Nielsen Consumer LLC
- Trade name: NIQ
- Formerly: ACNielsen; AC Nielsen;
- Type: Public
- Industry: Marketing research
- Founded: 1923; 103 years ago in Chicago, Illinois, U.S.
- Founder: Arthur C. Nielsen Sr.
- Headquarters: Chicago, Illinois, U.S.
- Key people: Jim Peck (Executive chairman and CEO); Tracey Massey (COO);
- Owner: Advent International
- Number of employees: c. 30,000
- Subsidiaries: GfK
- Website: nielseniq.com

= NielsenIQ =

American marketing research firm

NIQ (also known as NielsenIQ, formerly known as ACNielsen or AC Nielsen) is an American marketing research firm, with worldwide headquarters in Chicago, Illinois, United States. The company has approximately 30,000 employees and operates in more than 100 countries. NIQ acquired German market research firm GfK in 2023.

Until March 2021, it was a part of Nielsen Holdings. Nielsen Holdings divested its consumer intelligence (by then known as NielsenIQ) business to private equity firm Advent International. The business later rebranded to NIQ.

== History ==
A.C. Nielsen Company was founded in 1923 in Chicago by Arthur C. Nielsen Sr. in order to give marketers reliable and objective information on the impact of marketing and sales programs. The company began expanding internationally in 1939. Their first location outside of the United States was in the United Kingdom in the city of Oxford, which remains NIQ's UK HQ.

In 1984, A.C. Nielsen was acquired by the Dun & Bradstreet Company (D&B). In 1996, D&B divided AC Nielsen into two separate companies: Nielsen Media Research, which was responsible for TV ratings, and ACNielsen Corporation, which was responsible for consumer shopping trends and box-office data.

In 2001, ACNielsen Corporation itself was acquired by Dutch company Verenigde Nederlandse Uitgeverijen (VNU), as part of VNU's Marketing Information group, and came under the same corporate umbrella as NMR, the company it spawned (VNU acquired NMR in 1999).

In 2005, ACNielsen initiated their Media Voice Panel (MVP) program.
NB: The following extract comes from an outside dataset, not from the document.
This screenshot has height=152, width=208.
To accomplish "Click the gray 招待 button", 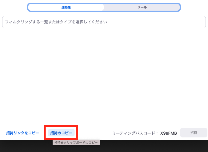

With an approximately one week notice to members, the MVP program ended on March 17, 2008.

In 2007, the owner VNU changed its name to Nielsen Company.

On October 8, 2014, Nielsen acquired Affinnova, an international media and marketing research firm. The Affinnova team joins Nielsen's legacy BASES team to form Nielsen's Innovation Practice area. On January 22, 2015, Nielsen acquired Brandbank, specialized in the process of digitally collecting, managing and distributing FMCG product and brand image content for retail syndication across in-store, print promotional and e-commerce platforms.

Nielsen Holdings spun off its consumer data and intelligence business (the former ACNielsen part) as NielsenIQ in January 2021 and then sold the business to private equity firm Advent International in March 2021.

In 2021, NielsenIQ acquired Rakuten Intelligence in the U.S. and Foxintelligence in Europe, gaining access to e-receipt panels that extended its coverage of online retailers outside its traditional datasets.

NIQ gained approval from the European Union to acquire GfK after an antitrust investigation that began in June 2023. This approval was given under the condition of selling GfK consumer panel business, which went to the British market research company YouGov in July 2023.

== Operations ==
A market research tool is the Homescan program where sample members track and report all grocery and retail purchases, allowing purchasing patterns to be related to household demographics. Homescan covers several countries including Australia, Canada, the United Kingdom, and the United States. In 2004, ACNielsen chose the CipherLab CPT-8001 as its data collection terminal for the Homescan program throughout Asia. The Homescan program became known as National Consumer Panel (after formation of a joint venture with Circana) in the United States.

NIQ manages the Nielsen BookScan services outside the United States. The company acts as ISBN agency for the United Kingdom and Republic of Ireland.

NIQ has several marketing and retail research products for companies such as BASES and Brandbank.

In Germany, NIQ (via its subsidiary GfK) manages the GfK Entertainment charts for music, home video, and video game sales.

A former service was the Nielsen ratings, an audience measurement system that measures television, radio and newspaper audiences in their respective media markets. In 1950, A.C. Nielsen acquired the C. E. Hooper company and began attaching recording devices to a statistical sample of about 1200 consumer television sets in the United States. These devices used photographic film in weekly mail-in cartridges to record the channels viewed by the consumer and thus determine audience size. Later, A.C. Nielsen developed electronic methods of data collection and transmission. In 1996, AC Nielsen split off this part of its operations into a separate company called Nielsen Media Research (NMR), which operated as an independent company until it was acquired by Dutch conglomerate VNU in 1999. The company was headquartered in Stamford, Connecticut, before the acquisition by VNU. The Nielsen Media Research later evolved into Global Media division of Nielsen Holdings and separated from Global Connect division (known as NielsenIQ) in 2021.